There’s always more to do—another committee to serve on, another book to read, another project to complete. Jesus calls us to follow Him on an active, vigorous journey.
But what if in the midst of our activity, we miss a critical part of following Jesus? What if our eagerness to serve, we neglect the things that give us the strength we need for the journey?
In the first chapter of the Gospel of Mark, we see Jesus very much engaged in the world, healing and teaching. One can imagine the intensity of His days as the crowds began to build. Jesus had enough work to keep Him busy from morning until night—and beyond.
But Jesus knew what was needed to sustain His work.
In the morning, while it was still very dark, he got up and went out to a deserted place, and there he prayed. And Simon and his companions hunted for him. When they found him, they said to him, “Everyone is searching for you.” He answered, “Let us go on to the neighboring towns, so that I may proclaim the message there also; for that is what I came out to do.” And he went throughout Galilee, proclaiming the message in their synagogues and casting out demons. (Mark 1 35-39)
Jesus shows us the importance of this quiet, still time with God is paramount when the journey is the most challenging and the demands are most numerous.
On this Peace Sunday, we invite you to explore the nourishment and necessity of the time spent with God. Our kinetic, deadline-driven world can make us believe that time spent on things that don’t appear to be “productive” is wasted.
Don’t believe it! Our peacemaking, our justice-seeking, our communities of faith will flourish when we carve out these quiet, still times alone with God. Jesus knew what was needed for His Kingdom work. AS we follow His path to places of great need to relationship with those who cry out for peace, we also must follow His path to Holy time, time alone with God.
“Be Still and Know that I am God!”, writes the Psalmist. We hope these materials will help you and your church toward that stillness and that recognition.

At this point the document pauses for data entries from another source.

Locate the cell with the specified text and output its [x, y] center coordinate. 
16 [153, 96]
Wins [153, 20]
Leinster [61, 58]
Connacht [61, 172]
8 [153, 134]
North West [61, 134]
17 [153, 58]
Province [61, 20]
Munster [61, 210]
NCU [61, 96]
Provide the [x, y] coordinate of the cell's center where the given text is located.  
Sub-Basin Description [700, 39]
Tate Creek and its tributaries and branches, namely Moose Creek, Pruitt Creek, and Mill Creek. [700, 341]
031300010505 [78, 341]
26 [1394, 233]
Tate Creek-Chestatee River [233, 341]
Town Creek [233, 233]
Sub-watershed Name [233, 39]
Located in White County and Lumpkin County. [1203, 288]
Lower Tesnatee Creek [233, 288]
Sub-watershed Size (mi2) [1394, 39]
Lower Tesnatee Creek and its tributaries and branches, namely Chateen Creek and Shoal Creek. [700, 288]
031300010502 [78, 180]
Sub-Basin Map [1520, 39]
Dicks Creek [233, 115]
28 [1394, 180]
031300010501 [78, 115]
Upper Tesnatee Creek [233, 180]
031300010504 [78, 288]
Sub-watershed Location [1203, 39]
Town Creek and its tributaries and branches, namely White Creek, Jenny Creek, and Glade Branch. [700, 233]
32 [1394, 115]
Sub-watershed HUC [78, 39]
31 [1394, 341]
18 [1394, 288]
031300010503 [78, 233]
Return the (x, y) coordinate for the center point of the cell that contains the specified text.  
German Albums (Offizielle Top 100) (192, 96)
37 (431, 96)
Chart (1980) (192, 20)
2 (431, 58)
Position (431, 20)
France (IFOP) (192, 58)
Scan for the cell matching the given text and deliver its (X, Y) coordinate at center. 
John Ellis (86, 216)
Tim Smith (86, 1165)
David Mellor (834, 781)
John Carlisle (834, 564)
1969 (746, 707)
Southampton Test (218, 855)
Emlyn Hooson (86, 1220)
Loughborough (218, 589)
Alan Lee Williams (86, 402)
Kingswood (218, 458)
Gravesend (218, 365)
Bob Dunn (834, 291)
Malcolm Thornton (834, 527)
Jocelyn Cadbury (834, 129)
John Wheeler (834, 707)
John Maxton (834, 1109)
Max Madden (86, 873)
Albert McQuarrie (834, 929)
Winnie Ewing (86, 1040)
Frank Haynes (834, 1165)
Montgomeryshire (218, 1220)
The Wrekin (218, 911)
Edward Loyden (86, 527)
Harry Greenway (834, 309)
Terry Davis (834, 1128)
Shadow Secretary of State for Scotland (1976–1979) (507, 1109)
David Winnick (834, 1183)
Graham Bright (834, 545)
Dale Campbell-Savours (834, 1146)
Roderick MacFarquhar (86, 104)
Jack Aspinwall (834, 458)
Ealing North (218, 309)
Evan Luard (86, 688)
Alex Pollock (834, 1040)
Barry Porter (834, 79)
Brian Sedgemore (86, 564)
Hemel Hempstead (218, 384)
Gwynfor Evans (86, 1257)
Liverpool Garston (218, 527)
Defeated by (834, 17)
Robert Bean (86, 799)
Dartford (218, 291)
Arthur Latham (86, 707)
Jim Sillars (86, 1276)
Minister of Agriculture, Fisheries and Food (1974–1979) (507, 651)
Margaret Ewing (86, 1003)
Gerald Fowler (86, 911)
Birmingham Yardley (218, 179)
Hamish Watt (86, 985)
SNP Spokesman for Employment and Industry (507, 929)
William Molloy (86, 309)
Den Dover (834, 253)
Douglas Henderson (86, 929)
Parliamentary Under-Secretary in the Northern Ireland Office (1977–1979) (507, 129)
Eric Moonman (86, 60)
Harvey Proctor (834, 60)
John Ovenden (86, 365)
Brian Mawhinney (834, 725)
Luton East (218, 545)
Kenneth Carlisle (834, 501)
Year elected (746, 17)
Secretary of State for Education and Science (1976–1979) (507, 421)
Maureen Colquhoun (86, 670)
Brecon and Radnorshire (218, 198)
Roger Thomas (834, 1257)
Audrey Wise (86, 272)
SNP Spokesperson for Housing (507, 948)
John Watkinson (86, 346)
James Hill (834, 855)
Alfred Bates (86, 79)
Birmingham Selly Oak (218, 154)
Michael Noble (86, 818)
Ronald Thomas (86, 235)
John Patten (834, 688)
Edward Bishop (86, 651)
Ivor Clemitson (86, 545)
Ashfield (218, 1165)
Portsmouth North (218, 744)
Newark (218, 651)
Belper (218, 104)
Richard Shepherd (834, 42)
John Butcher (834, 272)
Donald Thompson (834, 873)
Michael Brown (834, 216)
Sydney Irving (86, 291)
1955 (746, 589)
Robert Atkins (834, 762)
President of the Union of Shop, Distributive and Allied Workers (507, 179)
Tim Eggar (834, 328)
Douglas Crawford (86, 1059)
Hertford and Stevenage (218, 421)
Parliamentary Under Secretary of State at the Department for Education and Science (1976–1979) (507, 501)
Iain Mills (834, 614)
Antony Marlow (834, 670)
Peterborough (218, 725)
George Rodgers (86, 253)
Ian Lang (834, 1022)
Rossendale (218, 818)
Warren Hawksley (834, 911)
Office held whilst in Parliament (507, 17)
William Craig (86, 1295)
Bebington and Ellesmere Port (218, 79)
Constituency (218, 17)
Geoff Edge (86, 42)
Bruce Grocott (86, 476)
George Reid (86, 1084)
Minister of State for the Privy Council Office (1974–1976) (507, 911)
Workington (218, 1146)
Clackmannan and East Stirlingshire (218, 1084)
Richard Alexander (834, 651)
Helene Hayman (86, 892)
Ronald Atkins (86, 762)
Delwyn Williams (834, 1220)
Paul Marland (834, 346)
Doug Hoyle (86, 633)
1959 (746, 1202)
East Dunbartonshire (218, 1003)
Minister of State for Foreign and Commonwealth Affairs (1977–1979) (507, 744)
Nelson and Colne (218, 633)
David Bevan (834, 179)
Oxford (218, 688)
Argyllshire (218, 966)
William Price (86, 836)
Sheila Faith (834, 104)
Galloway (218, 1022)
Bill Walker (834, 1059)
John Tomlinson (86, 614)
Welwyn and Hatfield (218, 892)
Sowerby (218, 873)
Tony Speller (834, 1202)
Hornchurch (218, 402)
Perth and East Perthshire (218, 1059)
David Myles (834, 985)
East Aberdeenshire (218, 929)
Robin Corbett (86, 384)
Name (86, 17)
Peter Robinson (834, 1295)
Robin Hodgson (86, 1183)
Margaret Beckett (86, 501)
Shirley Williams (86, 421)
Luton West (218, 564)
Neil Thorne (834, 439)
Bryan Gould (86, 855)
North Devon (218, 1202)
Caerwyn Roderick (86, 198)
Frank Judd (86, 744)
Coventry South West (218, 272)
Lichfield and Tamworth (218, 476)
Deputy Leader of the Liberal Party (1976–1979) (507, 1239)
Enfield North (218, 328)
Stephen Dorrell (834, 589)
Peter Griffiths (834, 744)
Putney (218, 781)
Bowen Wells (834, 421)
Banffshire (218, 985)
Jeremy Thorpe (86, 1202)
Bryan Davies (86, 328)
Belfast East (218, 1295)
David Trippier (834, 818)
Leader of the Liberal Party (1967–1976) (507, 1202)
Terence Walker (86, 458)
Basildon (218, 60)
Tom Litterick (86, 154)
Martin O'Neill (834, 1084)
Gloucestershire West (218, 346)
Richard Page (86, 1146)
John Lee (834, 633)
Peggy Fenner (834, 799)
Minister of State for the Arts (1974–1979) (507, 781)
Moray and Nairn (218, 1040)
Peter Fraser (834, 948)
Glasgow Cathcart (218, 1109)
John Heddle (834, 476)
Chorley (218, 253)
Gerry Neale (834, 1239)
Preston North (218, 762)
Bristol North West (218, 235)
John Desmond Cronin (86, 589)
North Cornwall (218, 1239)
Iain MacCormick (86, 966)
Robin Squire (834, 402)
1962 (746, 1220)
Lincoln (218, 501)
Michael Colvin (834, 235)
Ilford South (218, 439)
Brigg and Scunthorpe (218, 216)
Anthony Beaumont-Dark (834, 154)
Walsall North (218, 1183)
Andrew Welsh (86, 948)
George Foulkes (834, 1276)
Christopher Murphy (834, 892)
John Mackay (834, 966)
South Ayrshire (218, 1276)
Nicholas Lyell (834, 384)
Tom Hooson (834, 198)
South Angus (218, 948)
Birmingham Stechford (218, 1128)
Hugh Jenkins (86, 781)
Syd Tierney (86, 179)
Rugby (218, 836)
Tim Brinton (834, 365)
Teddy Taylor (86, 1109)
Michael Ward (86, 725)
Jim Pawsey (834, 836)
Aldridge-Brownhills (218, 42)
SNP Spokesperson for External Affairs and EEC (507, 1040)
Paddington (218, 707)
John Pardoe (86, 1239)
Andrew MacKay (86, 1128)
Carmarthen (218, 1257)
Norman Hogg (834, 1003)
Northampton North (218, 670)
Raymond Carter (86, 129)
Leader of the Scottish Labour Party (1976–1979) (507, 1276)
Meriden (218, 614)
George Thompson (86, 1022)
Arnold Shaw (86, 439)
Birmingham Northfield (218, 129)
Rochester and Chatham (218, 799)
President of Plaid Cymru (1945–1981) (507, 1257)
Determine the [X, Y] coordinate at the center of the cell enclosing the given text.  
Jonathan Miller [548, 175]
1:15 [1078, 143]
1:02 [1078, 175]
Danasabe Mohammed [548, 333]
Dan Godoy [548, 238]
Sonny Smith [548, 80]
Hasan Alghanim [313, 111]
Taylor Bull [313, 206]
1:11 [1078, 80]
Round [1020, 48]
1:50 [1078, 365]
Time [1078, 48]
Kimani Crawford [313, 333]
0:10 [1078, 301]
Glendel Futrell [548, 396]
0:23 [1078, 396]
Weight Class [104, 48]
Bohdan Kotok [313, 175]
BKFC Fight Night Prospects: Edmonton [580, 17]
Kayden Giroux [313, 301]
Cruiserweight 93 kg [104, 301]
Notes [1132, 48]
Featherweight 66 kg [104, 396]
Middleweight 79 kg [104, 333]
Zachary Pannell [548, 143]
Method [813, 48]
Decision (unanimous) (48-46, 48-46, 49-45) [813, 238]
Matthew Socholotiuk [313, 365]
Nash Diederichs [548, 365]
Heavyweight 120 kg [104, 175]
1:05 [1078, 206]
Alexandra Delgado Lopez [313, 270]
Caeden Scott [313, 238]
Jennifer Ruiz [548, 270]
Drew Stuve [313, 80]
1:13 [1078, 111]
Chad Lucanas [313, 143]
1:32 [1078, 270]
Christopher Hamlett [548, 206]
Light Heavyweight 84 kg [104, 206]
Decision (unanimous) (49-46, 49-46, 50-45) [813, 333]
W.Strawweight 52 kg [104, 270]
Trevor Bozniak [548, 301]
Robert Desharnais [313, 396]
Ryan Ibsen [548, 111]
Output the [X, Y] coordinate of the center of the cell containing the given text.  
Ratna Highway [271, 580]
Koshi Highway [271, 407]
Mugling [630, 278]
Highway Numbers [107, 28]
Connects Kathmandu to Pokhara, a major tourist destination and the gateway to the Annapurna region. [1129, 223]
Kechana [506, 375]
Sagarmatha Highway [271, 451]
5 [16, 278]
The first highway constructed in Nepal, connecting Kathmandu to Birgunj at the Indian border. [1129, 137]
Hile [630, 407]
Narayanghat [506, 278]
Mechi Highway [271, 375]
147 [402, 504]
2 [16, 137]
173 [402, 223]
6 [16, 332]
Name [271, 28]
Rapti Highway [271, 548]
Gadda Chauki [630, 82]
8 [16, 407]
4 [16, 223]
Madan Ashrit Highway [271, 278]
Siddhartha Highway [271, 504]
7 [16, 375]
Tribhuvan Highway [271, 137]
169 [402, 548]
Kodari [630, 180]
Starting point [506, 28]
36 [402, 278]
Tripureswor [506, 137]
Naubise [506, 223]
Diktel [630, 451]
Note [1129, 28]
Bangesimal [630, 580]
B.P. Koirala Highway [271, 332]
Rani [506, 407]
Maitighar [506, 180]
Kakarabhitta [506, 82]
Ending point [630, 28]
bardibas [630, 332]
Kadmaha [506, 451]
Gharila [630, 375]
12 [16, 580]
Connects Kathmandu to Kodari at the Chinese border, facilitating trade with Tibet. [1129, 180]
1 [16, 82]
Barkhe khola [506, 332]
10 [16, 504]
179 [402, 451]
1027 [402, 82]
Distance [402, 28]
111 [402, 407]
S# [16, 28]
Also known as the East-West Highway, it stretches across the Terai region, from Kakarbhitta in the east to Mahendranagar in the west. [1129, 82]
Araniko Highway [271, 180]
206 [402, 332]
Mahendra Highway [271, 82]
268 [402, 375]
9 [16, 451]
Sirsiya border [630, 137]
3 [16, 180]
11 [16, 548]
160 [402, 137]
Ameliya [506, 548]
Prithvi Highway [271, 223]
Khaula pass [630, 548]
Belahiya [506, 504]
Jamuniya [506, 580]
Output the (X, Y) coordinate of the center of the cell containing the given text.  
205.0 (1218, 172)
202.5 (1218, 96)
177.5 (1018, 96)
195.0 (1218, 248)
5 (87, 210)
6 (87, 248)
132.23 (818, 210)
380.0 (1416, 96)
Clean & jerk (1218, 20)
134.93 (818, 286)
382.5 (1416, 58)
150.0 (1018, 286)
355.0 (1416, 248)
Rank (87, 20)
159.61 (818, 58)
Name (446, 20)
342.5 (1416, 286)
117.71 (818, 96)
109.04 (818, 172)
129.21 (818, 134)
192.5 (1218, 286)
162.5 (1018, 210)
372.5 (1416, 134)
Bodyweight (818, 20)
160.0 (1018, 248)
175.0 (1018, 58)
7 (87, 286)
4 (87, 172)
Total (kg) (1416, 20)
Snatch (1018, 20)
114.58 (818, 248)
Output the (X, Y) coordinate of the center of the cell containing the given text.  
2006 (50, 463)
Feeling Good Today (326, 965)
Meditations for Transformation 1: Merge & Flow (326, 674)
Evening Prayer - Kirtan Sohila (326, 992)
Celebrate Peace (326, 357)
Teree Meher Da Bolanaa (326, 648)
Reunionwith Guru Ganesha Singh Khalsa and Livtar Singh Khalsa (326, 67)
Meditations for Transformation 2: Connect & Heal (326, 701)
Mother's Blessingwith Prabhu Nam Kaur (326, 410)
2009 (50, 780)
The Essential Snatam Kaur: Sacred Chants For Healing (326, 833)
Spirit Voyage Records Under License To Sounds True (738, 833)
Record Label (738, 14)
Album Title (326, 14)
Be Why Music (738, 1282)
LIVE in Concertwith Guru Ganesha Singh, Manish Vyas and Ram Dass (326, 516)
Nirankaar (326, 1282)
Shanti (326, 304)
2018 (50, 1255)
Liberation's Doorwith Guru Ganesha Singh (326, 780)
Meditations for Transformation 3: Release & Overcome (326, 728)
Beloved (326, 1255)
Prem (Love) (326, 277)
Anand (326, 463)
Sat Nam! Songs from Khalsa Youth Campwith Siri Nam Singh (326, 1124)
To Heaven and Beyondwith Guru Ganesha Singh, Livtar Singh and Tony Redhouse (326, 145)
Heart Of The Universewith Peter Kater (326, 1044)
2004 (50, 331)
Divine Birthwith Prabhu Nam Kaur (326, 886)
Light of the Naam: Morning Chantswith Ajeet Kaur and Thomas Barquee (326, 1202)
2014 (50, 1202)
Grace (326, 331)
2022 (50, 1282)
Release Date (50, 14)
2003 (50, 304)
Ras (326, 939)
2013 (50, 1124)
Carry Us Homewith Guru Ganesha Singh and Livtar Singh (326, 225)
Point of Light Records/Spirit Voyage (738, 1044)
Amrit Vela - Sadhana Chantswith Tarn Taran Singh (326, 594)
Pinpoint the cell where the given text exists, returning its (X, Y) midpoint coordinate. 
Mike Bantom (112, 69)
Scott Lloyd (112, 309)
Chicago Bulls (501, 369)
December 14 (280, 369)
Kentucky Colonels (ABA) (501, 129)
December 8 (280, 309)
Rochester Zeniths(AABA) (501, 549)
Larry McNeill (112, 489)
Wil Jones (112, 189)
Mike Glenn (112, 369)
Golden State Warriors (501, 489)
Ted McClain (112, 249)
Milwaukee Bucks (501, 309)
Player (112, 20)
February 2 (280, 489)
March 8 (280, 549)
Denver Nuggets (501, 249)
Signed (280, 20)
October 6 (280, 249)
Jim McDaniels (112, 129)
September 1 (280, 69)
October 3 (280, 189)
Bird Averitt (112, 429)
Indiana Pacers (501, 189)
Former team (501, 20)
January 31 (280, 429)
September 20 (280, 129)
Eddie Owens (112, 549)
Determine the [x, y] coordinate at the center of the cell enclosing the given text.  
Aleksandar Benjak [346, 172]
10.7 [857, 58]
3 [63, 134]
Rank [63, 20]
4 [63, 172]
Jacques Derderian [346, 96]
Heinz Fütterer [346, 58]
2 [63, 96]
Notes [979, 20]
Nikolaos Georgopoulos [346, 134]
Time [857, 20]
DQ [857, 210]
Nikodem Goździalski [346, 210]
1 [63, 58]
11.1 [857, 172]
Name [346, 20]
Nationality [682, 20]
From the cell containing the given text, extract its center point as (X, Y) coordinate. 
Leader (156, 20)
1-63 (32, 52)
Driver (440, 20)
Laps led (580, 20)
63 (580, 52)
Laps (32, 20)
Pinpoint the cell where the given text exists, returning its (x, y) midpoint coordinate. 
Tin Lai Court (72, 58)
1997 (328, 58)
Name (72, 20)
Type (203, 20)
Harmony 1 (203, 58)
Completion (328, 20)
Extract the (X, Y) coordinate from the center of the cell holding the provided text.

These materials are a collaboration of the Peace and Justice Support Network and members of the Mennonite Spiritual Directors Network: June Mears Driedger, Marlene Kropf, Laura Lehman, Sandy Wegner.
Peace Sunday is observed on the Sunday closest to the United Nations’ International Day of Peace on September 21. The Peace and Justice Support Network creates worship materials that congregations may use on this or any Sunday throughout the year. Peace Sunday is an annual opportunity to acknowledge and respond to the violence that continues to be our culture’s all-too-frequent response to conflict.
In 2016, Peace Sunday is celebrated on Sunday, September 18.
Please feel free use these materials in their entirety or as individual elements on Peace Sunday 2016, or any other time.